Il paragone con la pallanuoto dei circoli è per Porzio il punto di forza della società. «Noi siamo trasversali. I nostri tifosi sono famiglie, magari genitori con figli iscritti ai nostri corsi. L’Acquachiara è la squadra della città, non si parla di circoli. La nostra forza è l’umiltà. E poi non nasce sul mare, Acquachiara, nasce al Frullone, dove facciamo i corsi ai bambini. E questo è l’aspetto innovativo. Canottieri e Posillipo stanno sul mare, noi siamo in periferia».
Avere meriti sportivi eccezionali e doversi accontentare di un servizio al tg regionale, di tanto in tanto, non sembra essere più un tormento per Franco Porzio. Ma forse non lo è mai stato. È notoriamente un tifoso del Napoli, ma di De Laurentiis non condivide la linea: «Potrebbe anche starci il parallelo tra me e lui. Entrambi siamo partiti da zero e in breve tempo abbiamo portato le società in campo internazionale. Però c’è una grande differenza: io sono napoletano e lui no, e quindi il settore giovanile, o attività come quelle che facciamo con i giovani, sono aspetti che a lui non interessano. Semplicemente perché sosterrebbero una comunità della quale non si sente parte».

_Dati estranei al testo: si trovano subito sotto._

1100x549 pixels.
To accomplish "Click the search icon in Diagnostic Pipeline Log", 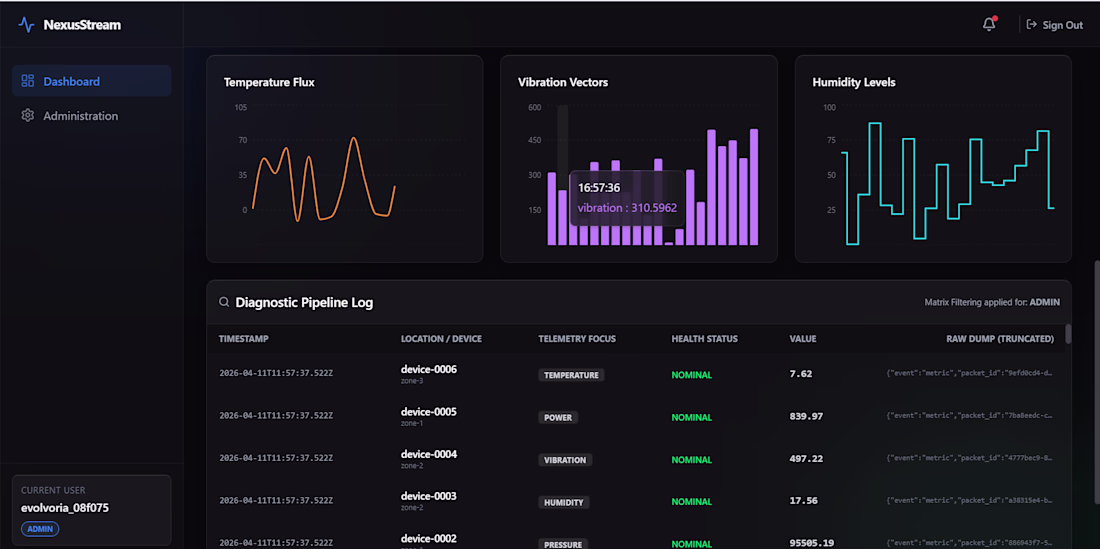I will (224, 302).
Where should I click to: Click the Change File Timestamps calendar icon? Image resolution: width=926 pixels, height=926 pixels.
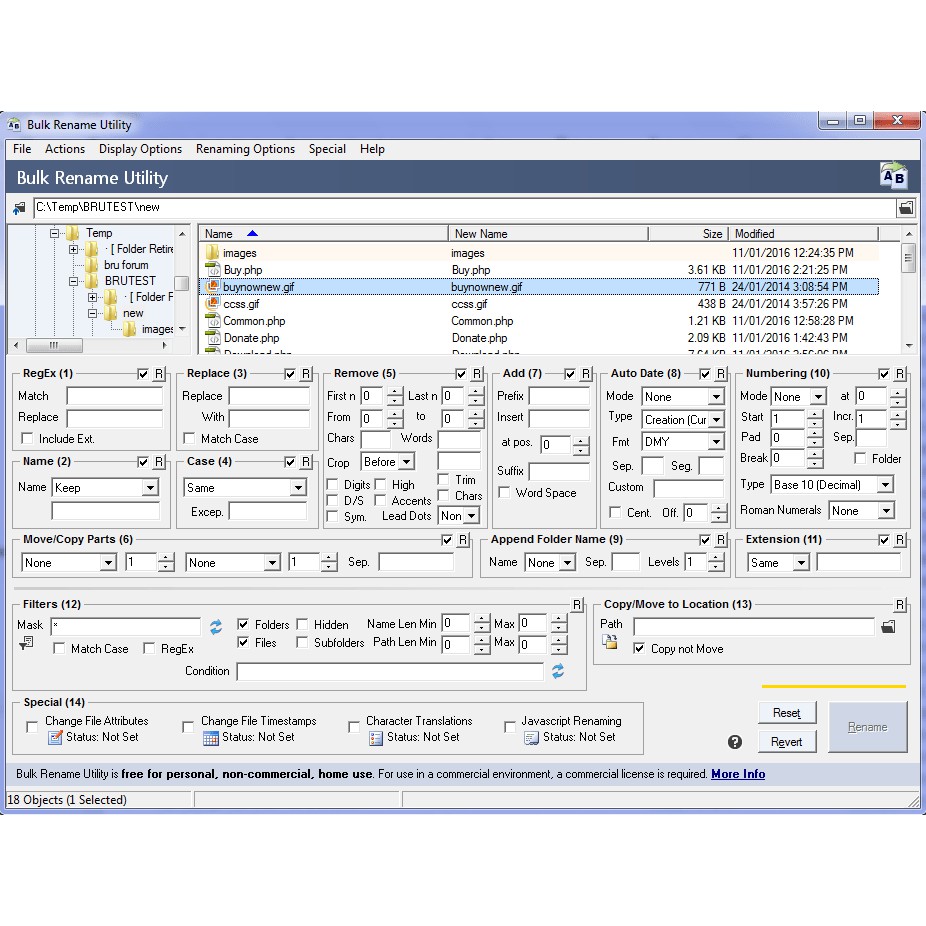210,738
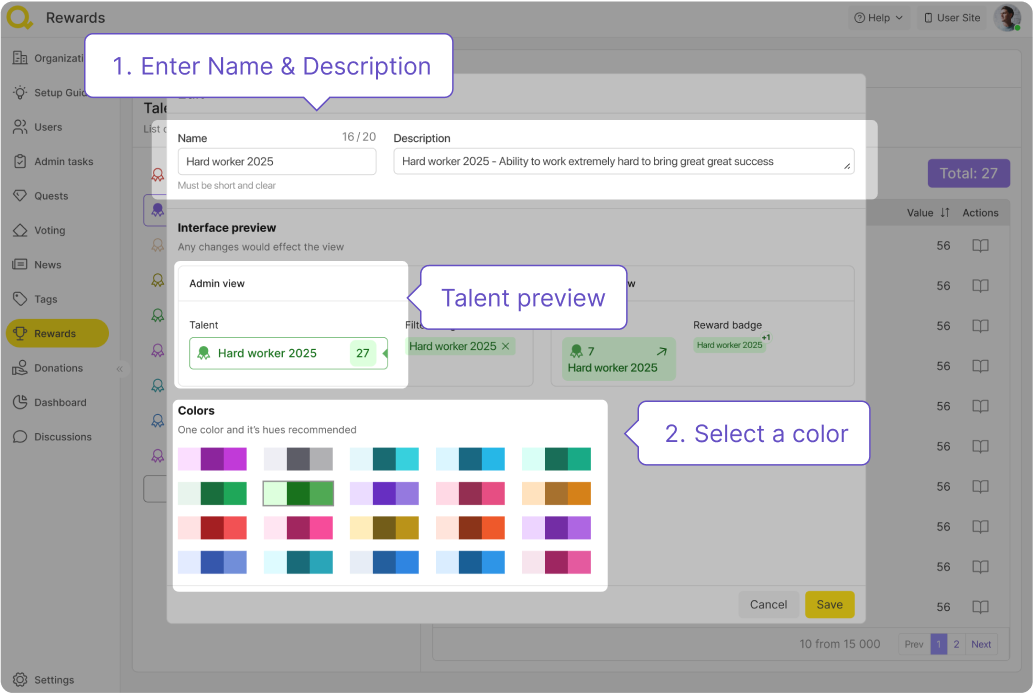Image resolution: width=1033 pixels, height=693 pixels.
Task: Go to Admin tasks in sidebar
Action: (x=63, y=162)
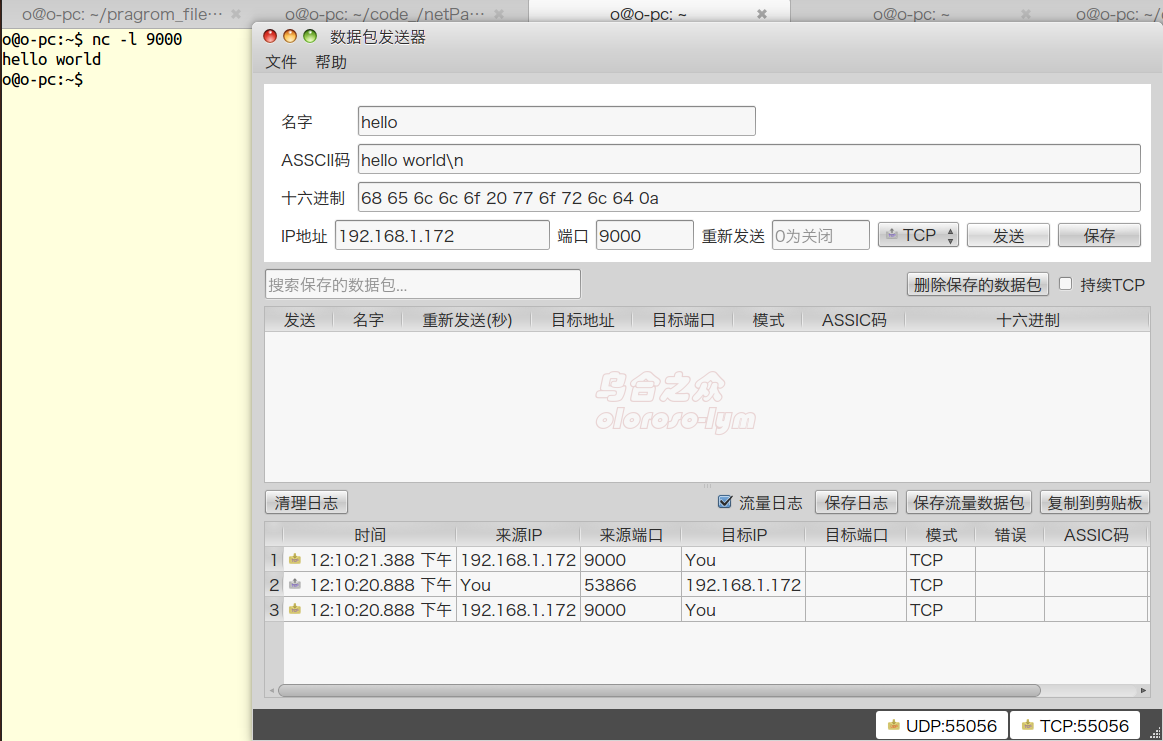Open the 帮助 menu

331,62
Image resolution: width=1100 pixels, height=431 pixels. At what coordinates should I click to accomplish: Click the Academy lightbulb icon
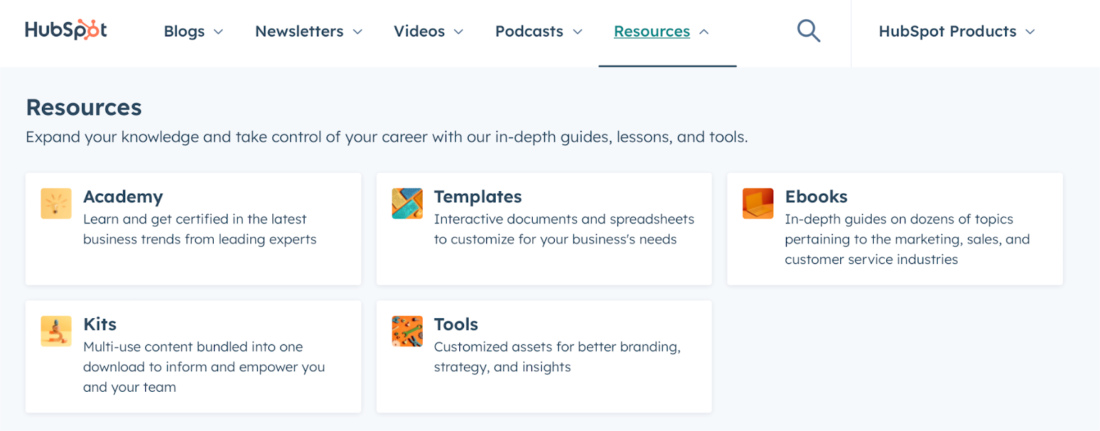[56, 204]
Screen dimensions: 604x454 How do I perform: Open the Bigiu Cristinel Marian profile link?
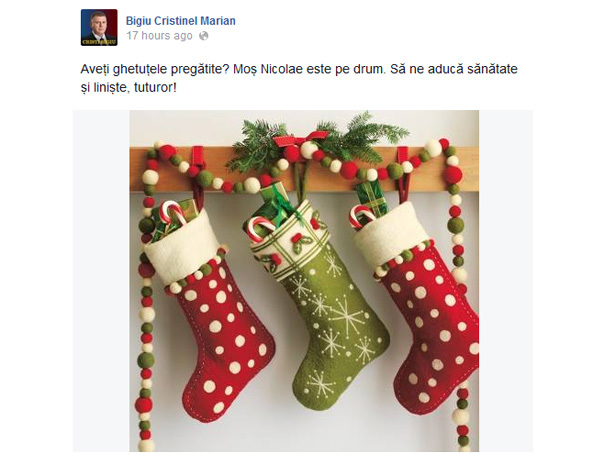(x=180, y=21)
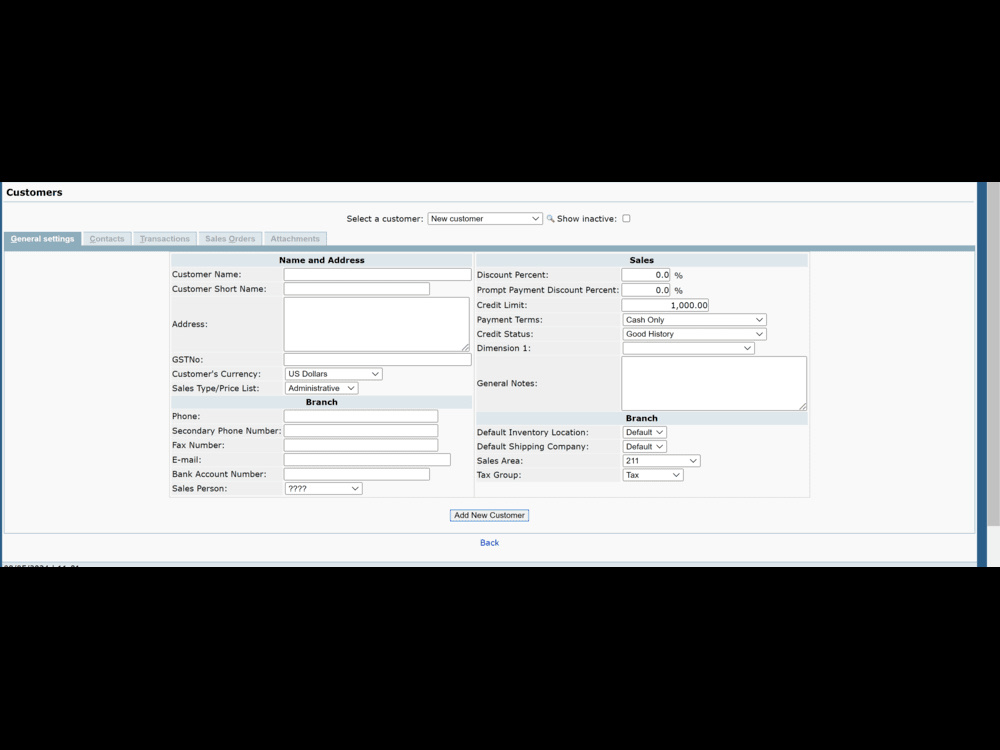Open the Payment Terms dropdown

(693, 319)
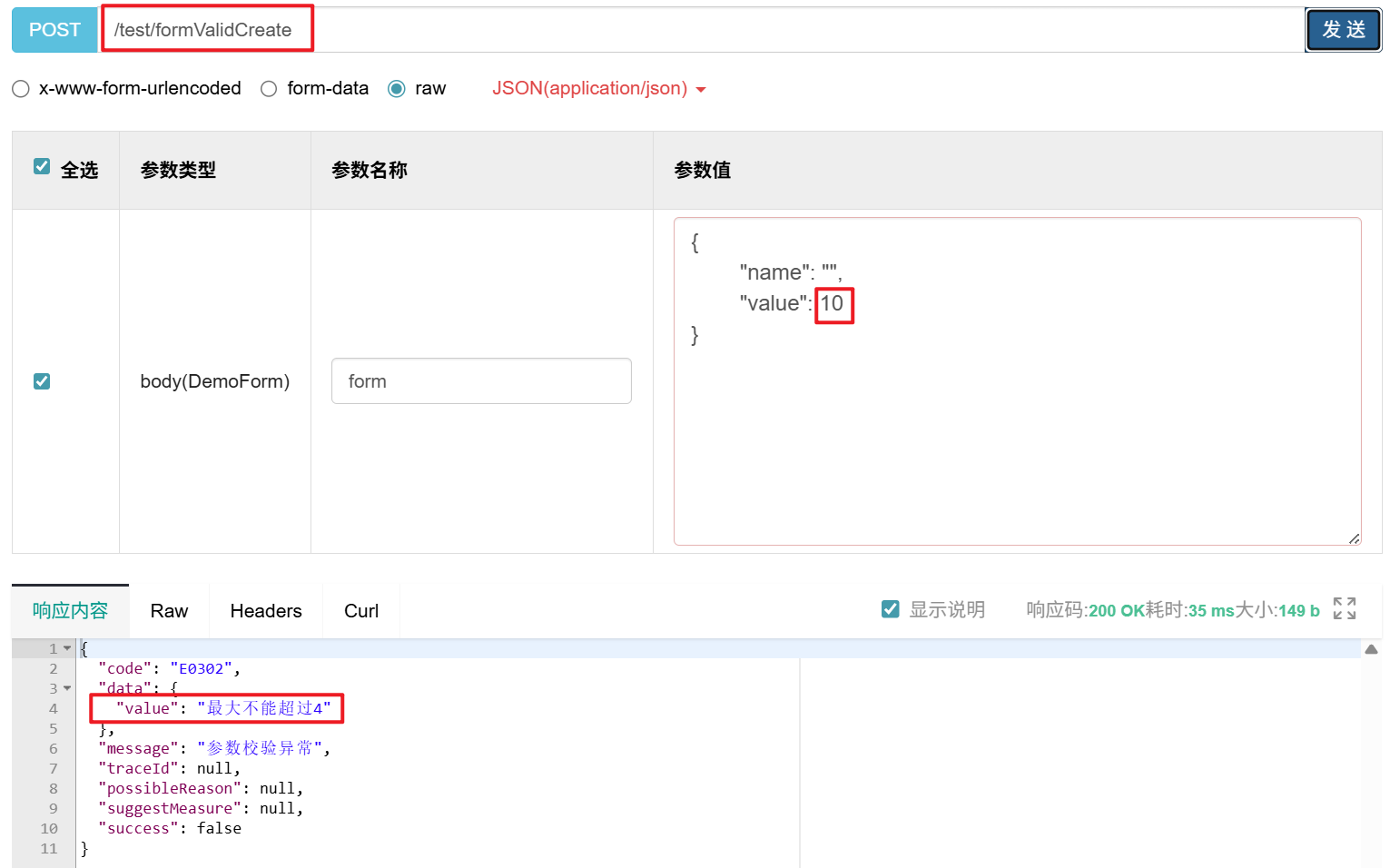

Alla finale di sabato (andata e ritorno alla piscina Scandone) l’Acquachiara arriva senza patemi. Tranquilla, come il suo presidente. «Noi non abbiamo nulla da perdere. Il blasone tra noi finaliste ce l’ha solo Posillipo. Ripenso a quando i miei ragazzi cominciavano a gareggiare, nelle serie minori, pochi anni fa. Ci ridevano dietro, pensavano fossimo di passaggio, che non avremmo resistito. E invece ci siamo divertiti ad arrivare fin qui. Ora dobbiamo capire cosa vogliamo fare nei prossimi dieci anni». (davide schiavon)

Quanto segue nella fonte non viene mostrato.